In what has become something of an annual tradition, comedian Benji Lovitt lists 64 things he loves about Israel. Happy Independence Day from The Times of Israel!
1. I love how Israelis can be completely indifferent to politics but will still argue about their favorite hummus place until they blow an artery.
2. I love that when I went clothes shopping, a guy let me use his dressing room even though he wasn’t done yet. I didn’t catch his waist size but he was definitely an XL gever-gever.
3. I love the “mmm-bye” farewell greeting used by certain Israelis when hanging up the phone. It’s a cross between “l’hitraot” and a Hanson song.
4. I love that after striking up a conversation with a complete stranger at the Ben-Gurion baggage claim, not only did he offer me a ride home but we also discovered that we shared over 60 mutual Facebook friends. Seriously, how are there any Jews who still don’t know each other?

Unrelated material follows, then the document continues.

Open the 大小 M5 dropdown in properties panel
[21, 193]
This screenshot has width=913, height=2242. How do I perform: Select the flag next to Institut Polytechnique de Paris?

5. I love that because we were unable to get home due to the Jerusalem Marathon, we agreed that our driver would drop us off somewhere else, take our luggage to his home in Ma’ale Adumim, and deliver it to us later, with not a fear in the world that it wouldn’t go exactly as planned. The guy got out of his car to bring the bag all the way to my door. Now that’s service.
6. I love how the worker at Bank Leumi decided she could call me “motek” after knowing me for all of 2.4 seconds.
8. I love how when you call a wrong number on Passover, they still say “hag sameah” before hanging up.
9. I love that instead of worrying about kids developing peanut allergies, parents feed their babies Bamba before the doctor has even finished cutting the umbilical cord.
10. I love how every time the Tel Aviv bike rental project opens a new station, people post “mazal tov” in the Facebook comments.
11. I love that the Asian sushi chef gave me the rega hand gesture. How do you say “kibbutz galuyot” in Japanese?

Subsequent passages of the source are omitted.